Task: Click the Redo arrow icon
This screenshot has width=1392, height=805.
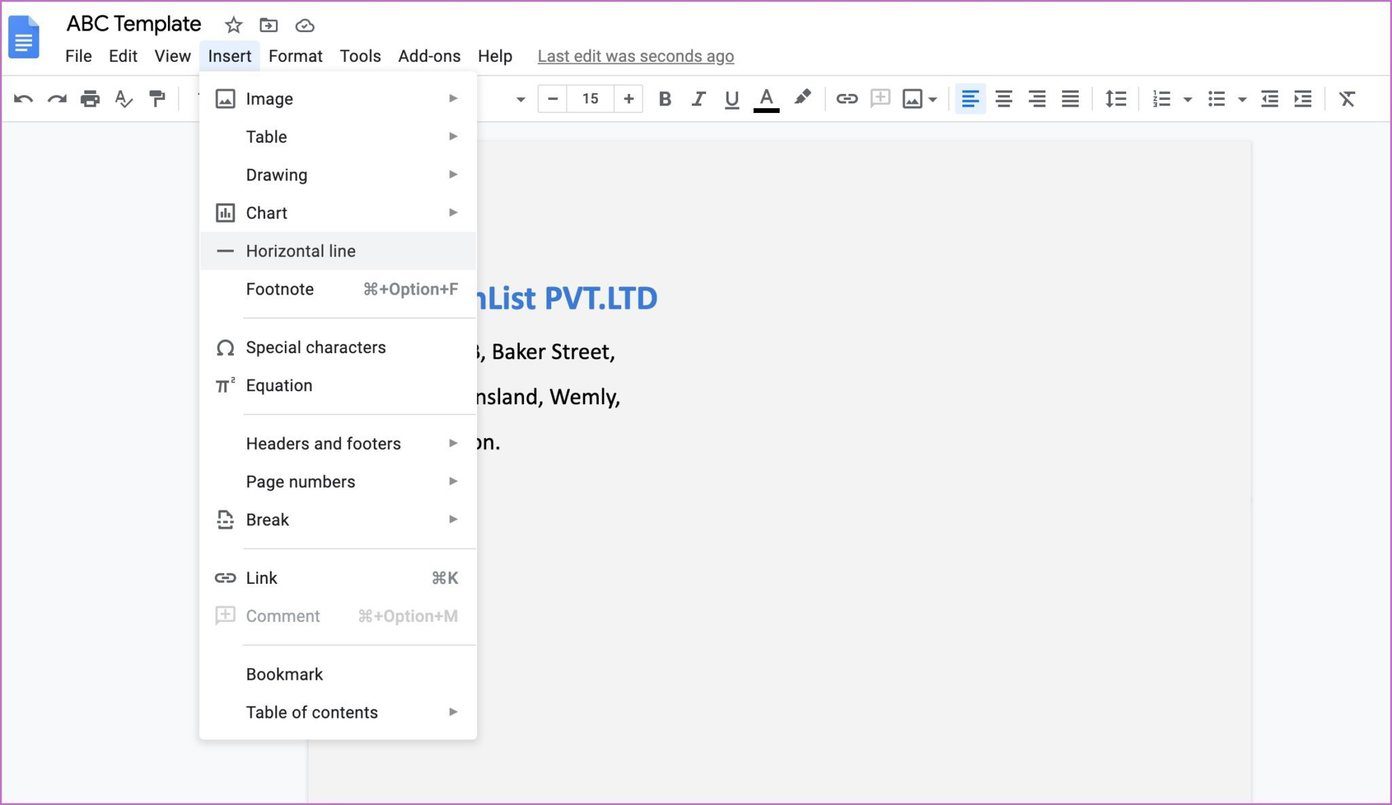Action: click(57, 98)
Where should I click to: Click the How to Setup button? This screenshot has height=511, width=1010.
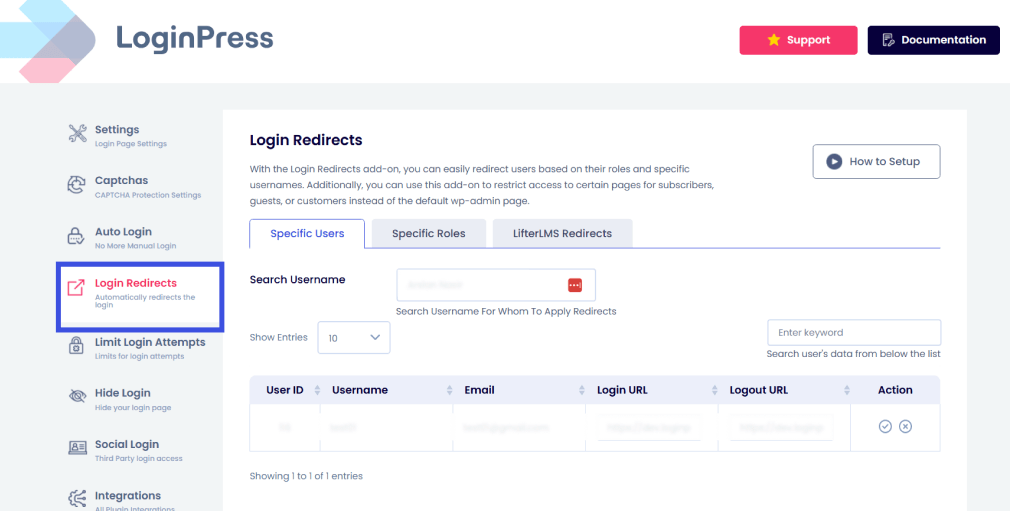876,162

> Task description
The output should be the lines from the one with "Where should I" through the end of the material above, both ends included, printed exactly and nothing else. Drop the pictures.

> Answer section
Where should I click to: Click the How to Setup button? This screenshot has height=511, width=1010.
876,162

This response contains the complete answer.